PRENSA

Todos somos gitanos rumanos. Por Alicia Dujovne Ortiz

Cuando el ministro Eric Besson inauguró hace unos meses una serie de encendidos debates sobre la nacionalidad, basados en la pregunta, asaz turbadora, «¿qué significa ser francés?», quizás haya tenido in mente la futura propuesta de su gobierno, agitada como un trapo rojo durante este verano para distraer la atención.
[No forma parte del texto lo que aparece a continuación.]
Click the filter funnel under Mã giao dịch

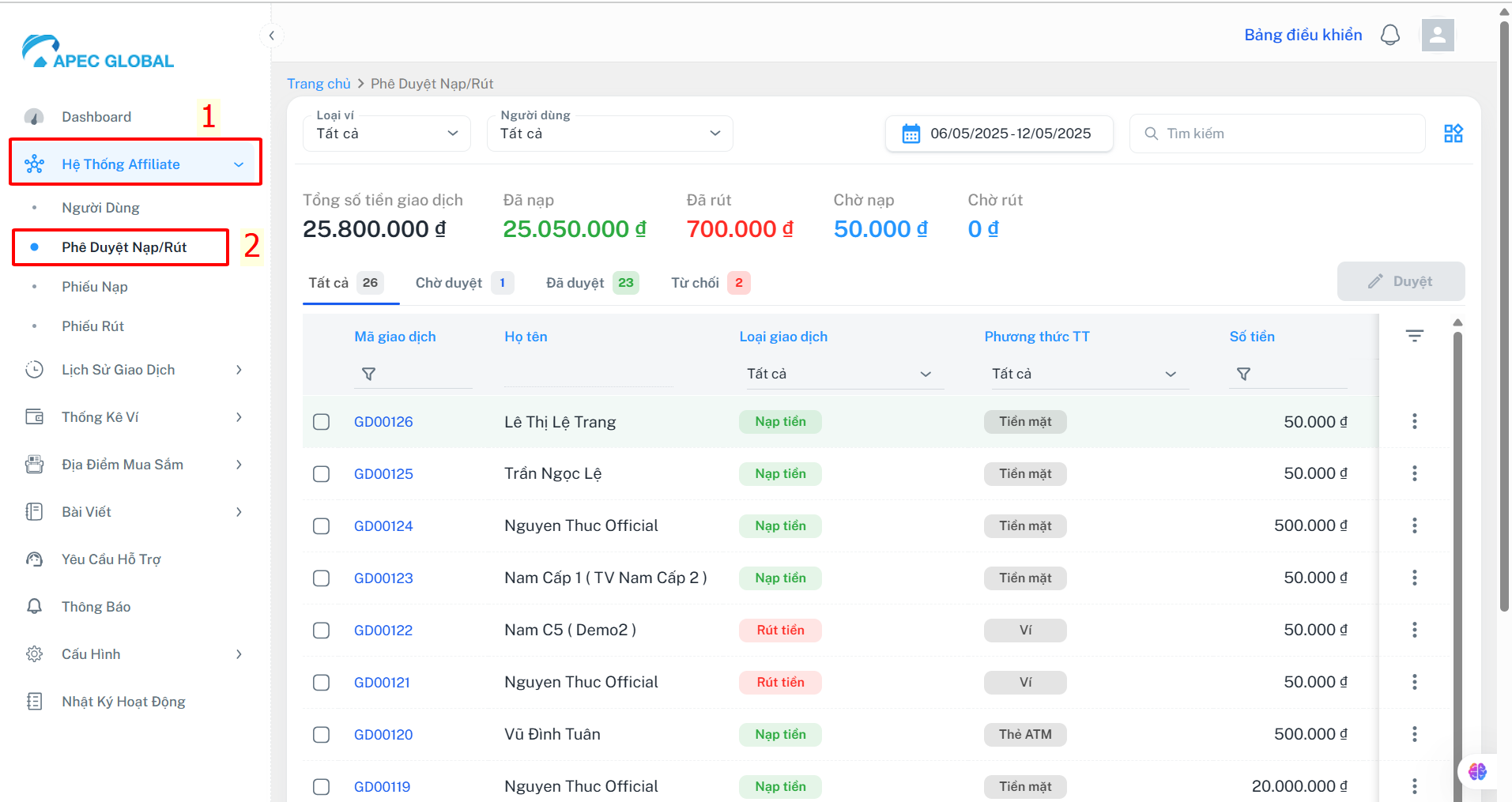pos(368,374)
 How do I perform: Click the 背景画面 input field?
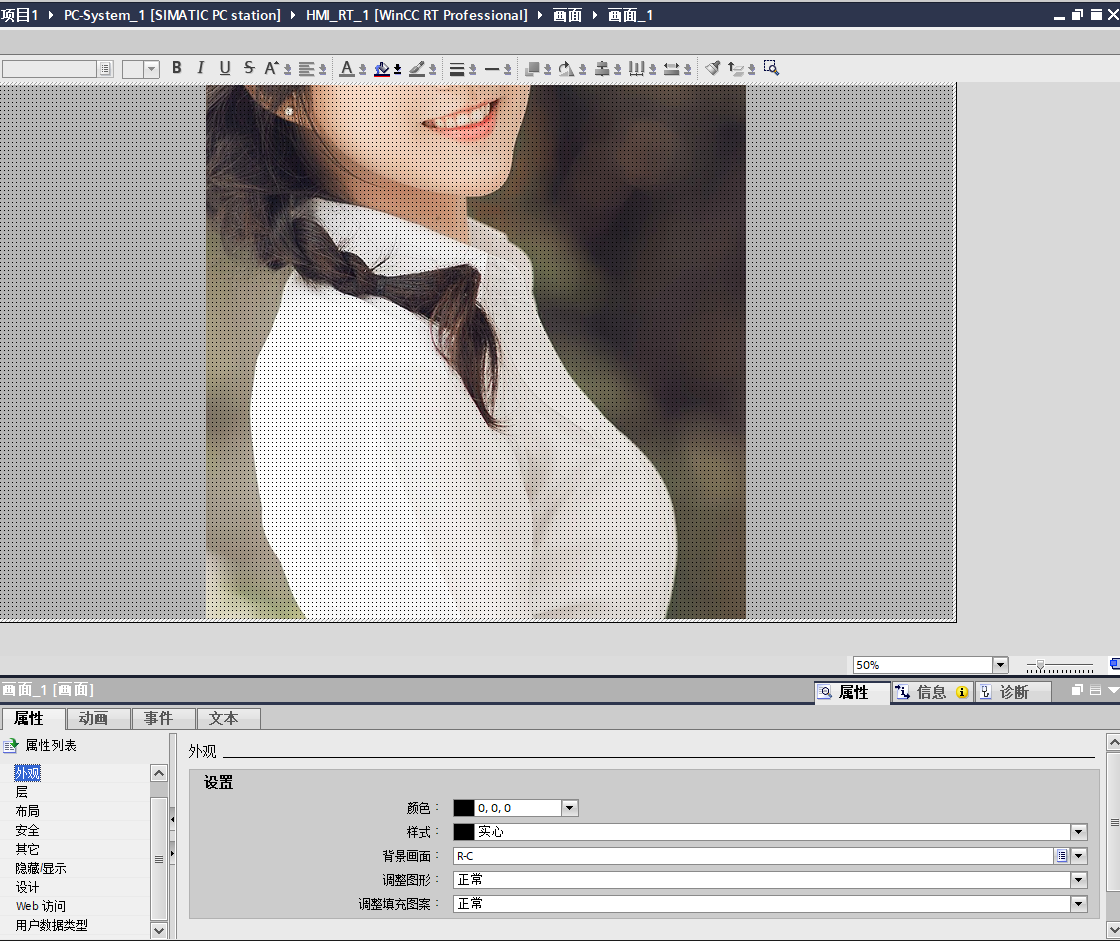pyautogui.click(x=753, y=856)
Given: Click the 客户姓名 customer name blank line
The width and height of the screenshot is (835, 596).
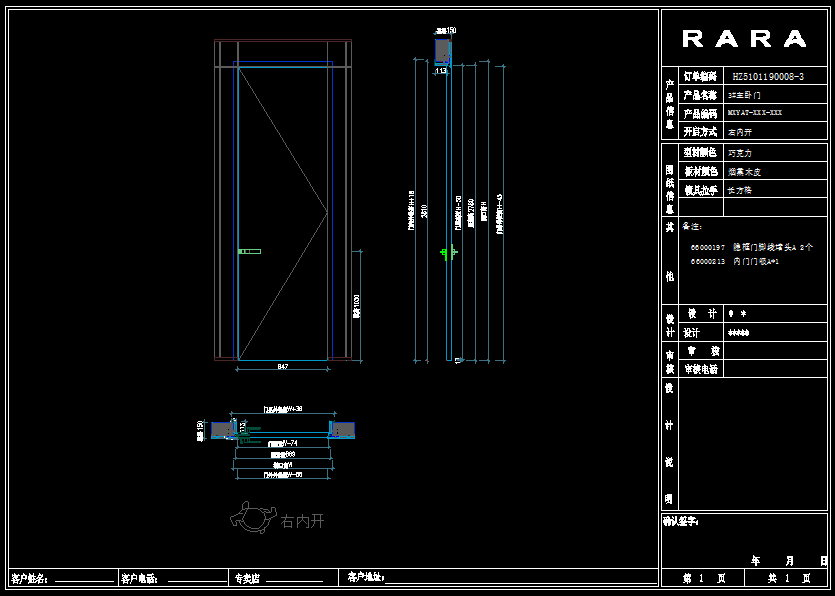Looking at the screenshot, I should 84,579.
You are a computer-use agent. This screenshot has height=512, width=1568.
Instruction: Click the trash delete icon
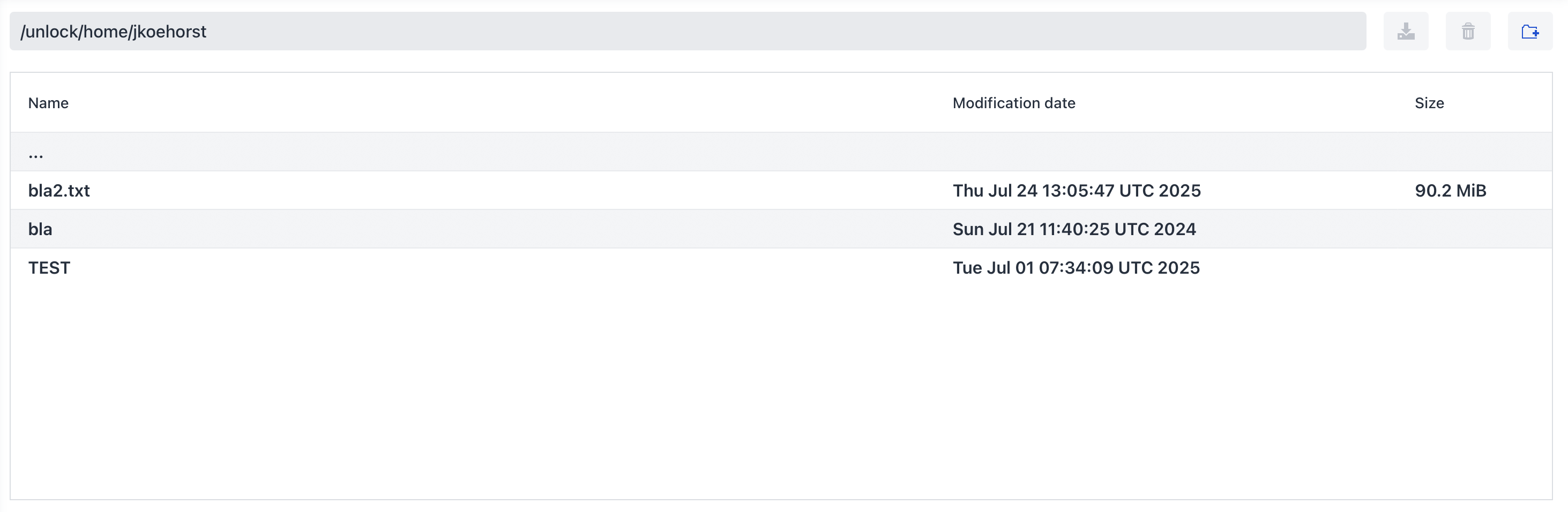[x=1468, y=31]
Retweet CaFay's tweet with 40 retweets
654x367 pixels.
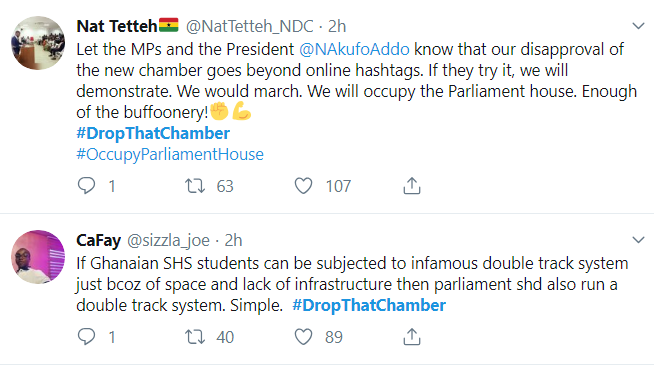[195, 337]
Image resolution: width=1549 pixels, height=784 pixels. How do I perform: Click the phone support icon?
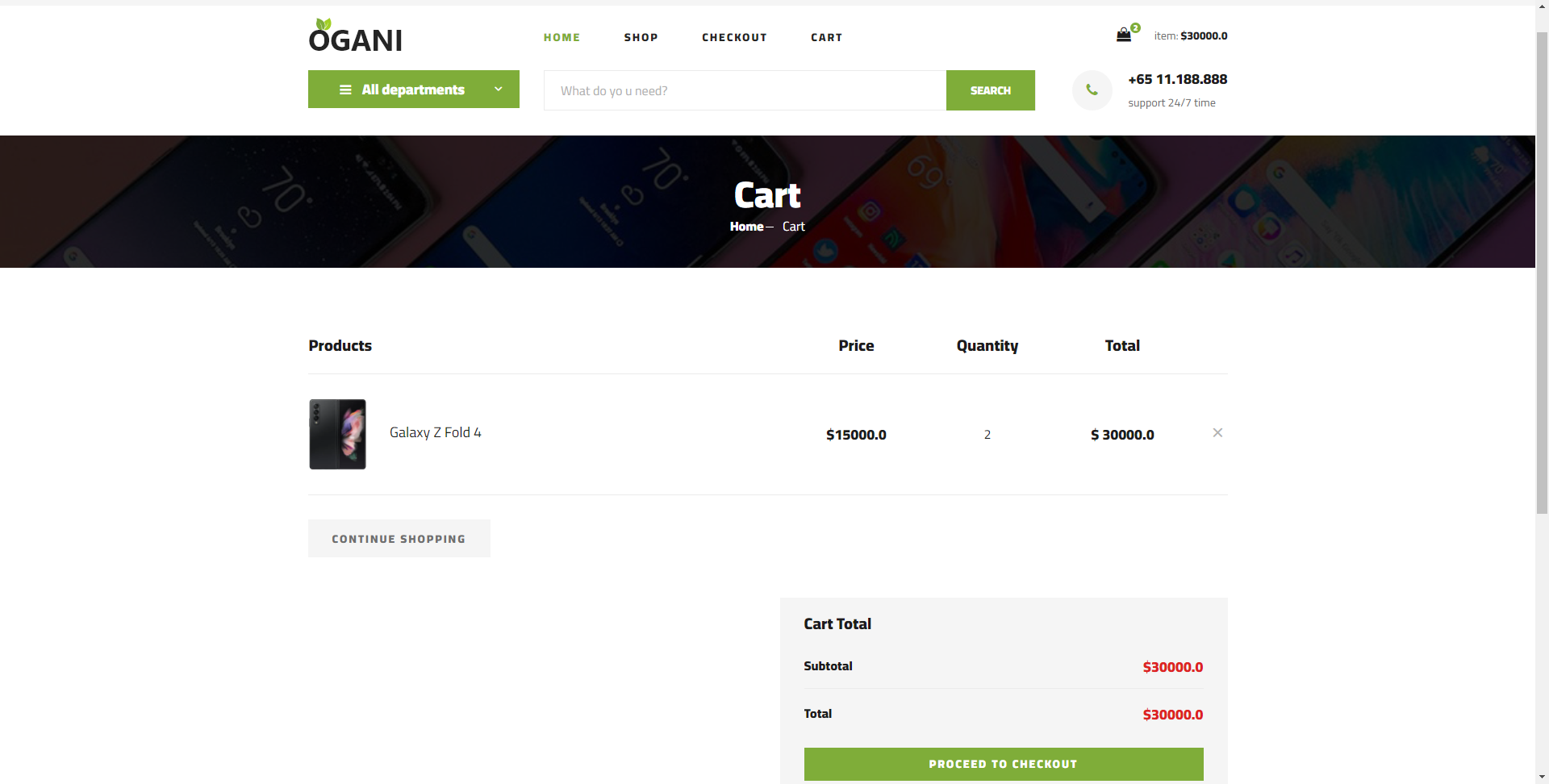(1092, 90)
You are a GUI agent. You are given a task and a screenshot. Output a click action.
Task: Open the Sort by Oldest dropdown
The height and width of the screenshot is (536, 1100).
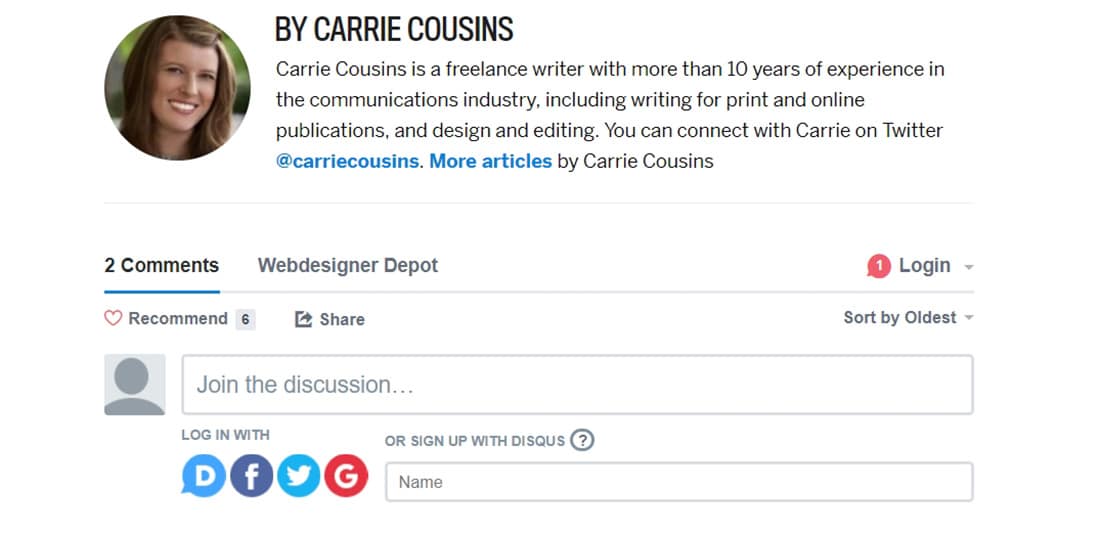[x=908, y=318]
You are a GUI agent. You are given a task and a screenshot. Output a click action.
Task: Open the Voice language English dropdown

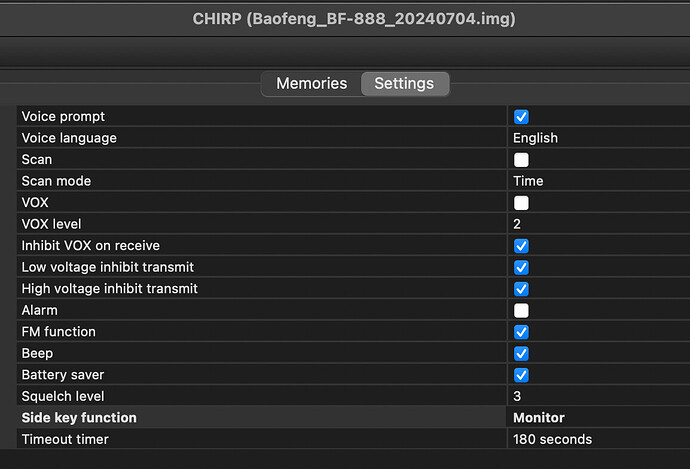coord(599,138)
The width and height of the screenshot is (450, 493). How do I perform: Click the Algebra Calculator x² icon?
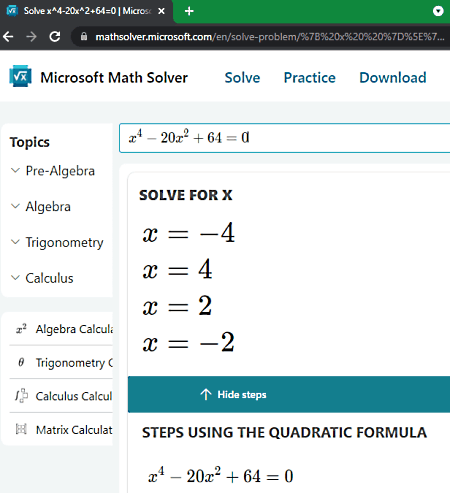[21, 329]
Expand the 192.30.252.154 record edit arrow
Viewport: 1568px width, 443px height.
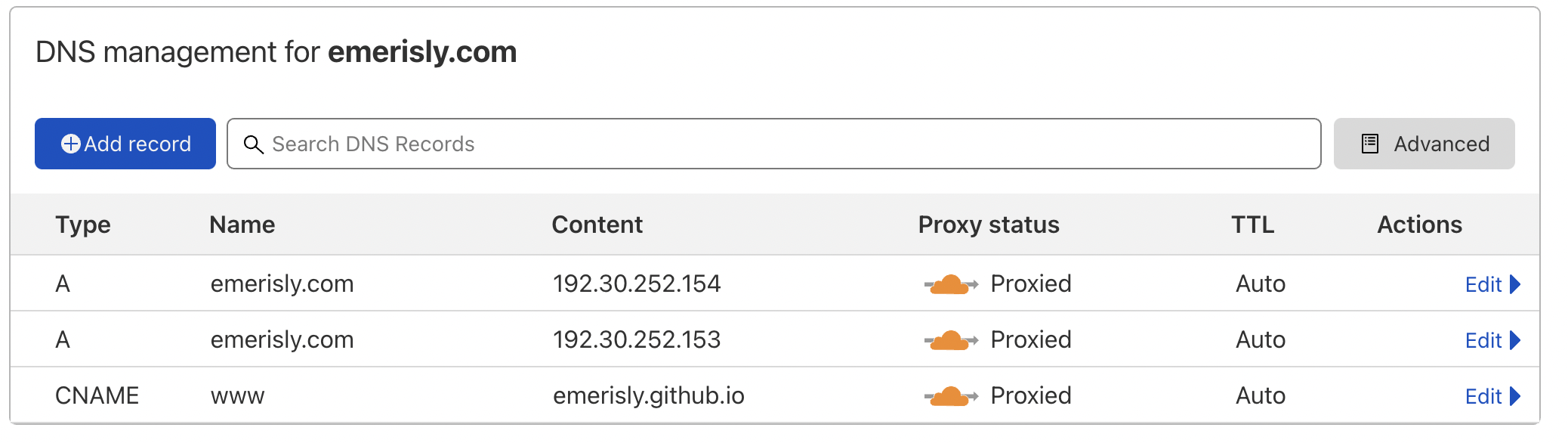[x=1514, y=284]
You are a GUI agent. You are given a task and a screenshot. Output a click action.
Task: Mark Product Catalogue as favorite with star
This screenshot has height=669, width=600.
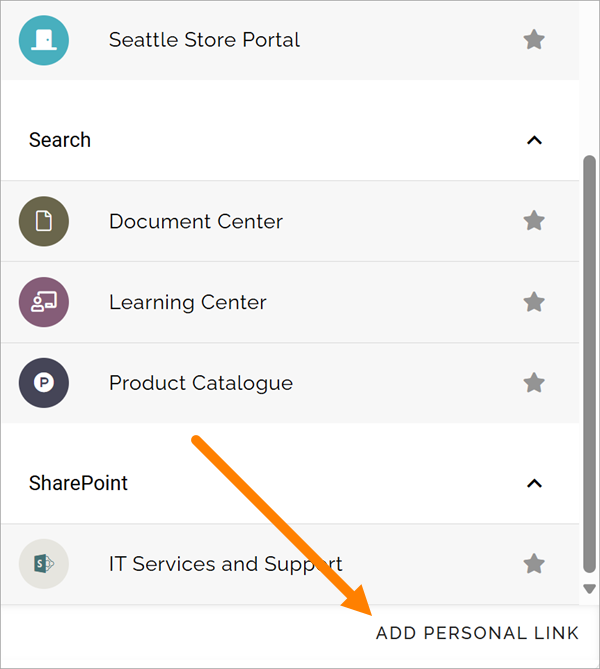[x=534, y=382]
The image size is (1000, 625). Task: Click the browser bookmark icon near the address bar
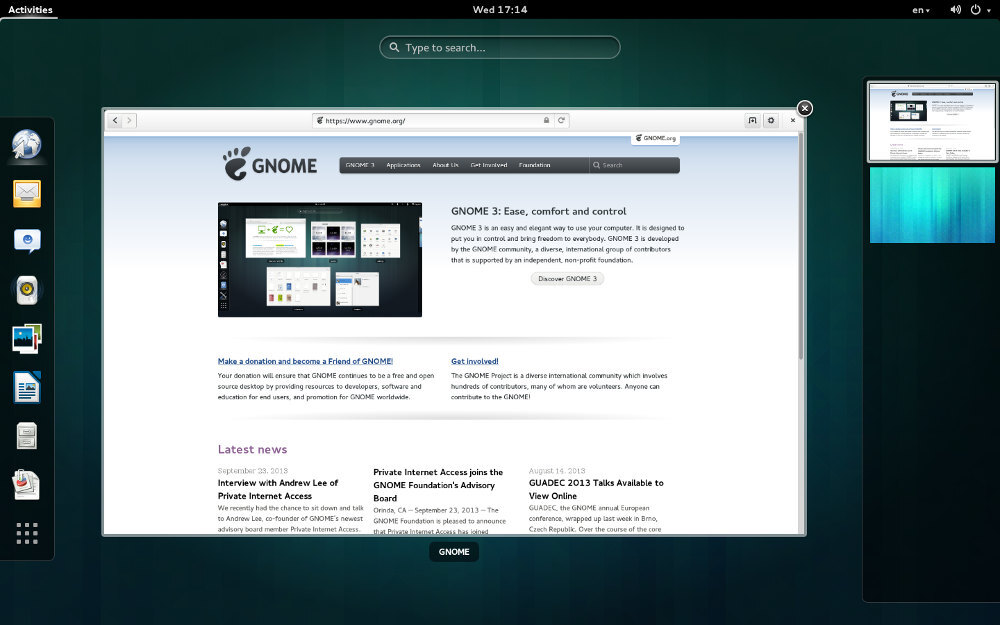tap(752, 120)
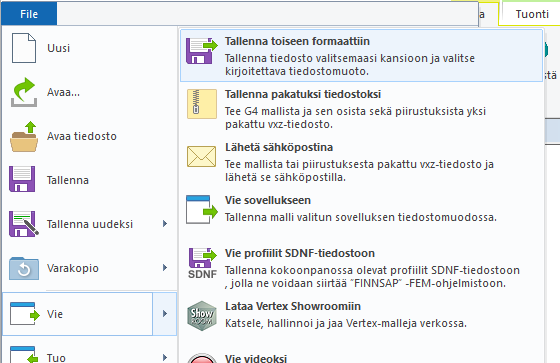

Nada mejor que reemplazar un culebrón estival con otro, sacando a relucir la trilogía tristemente célebre, nacionalidad-inmigración-inseguridad, para hacer olvidar los chanchullos de la heredera de L´Oréal y del ministro Woerth, que salpican al propio Sarkozy. En su momento, como es lógico, la pregunta de Besson quedó sin respuesta, y sospecho que la posibilidad de encontrarla se aleja a pasos agigantados: en un mundo progresivamente argentinizado, vale decir, un mundo donde tener abuelos inmigrantes y provenir de los sitios más distintos del planeta se ha vuelto la norma, definir qué significa ser francés, inglés o alemán resulta un rompecabezas que sólo quienes utilizan el tema con objetivos políticos muy concretos tratan de armar. Dicho y hecho, el debate «de ideas» sobre lo nacional acaba de convertirse en un proyecto de ley encaminado a retirar la nacionalidad francesa a los delincuentes que la hayan obtenido por adopción en fecha más o menos reciente, y en una medida de fuerza que se está aplicando desde hace algunas semanas: desmantelar los campamentos gitanos y expulsar a sus habitantes hacia sus países de origen, Bulgaria o Rumania.